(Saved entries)
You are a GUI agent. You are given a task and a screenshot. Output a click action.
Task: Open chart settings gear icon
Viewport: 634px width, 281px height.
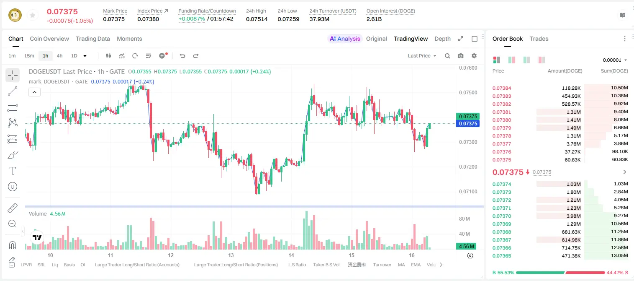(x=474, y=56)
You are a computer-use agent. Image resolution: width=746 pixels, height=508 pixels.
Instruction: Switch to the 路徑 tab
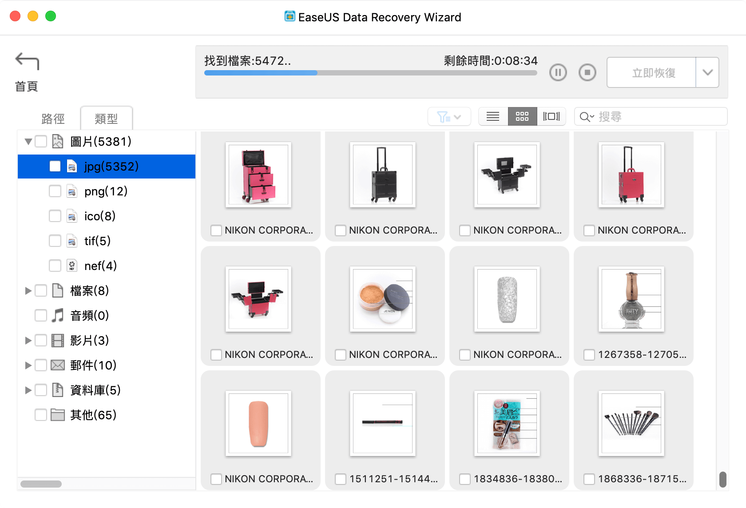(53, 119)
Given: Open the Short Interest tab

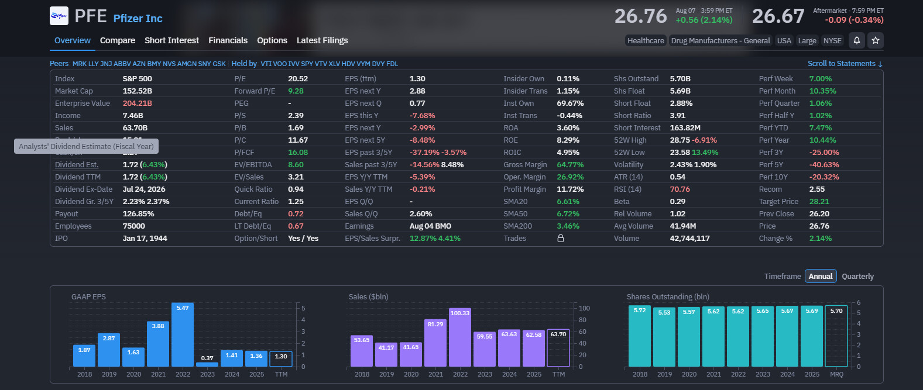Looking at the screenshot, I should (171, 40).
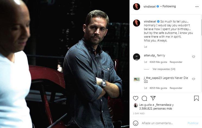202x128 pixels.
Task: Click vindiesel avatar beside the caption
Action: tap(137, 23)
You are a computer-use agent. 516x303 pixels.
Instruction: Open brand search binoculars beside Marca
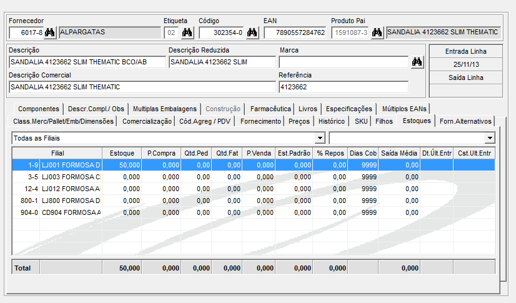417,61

Task - Copy the lines from the entries above in which the word "agent" appears.

Response below -
You are a GUI agent. You are given a task and a screenshot. Output a click action.
You are a computer-use agent. Image resolution: width=746 pixels, height=508 pixels.
You are a computer-use agent. 516x303 pixels.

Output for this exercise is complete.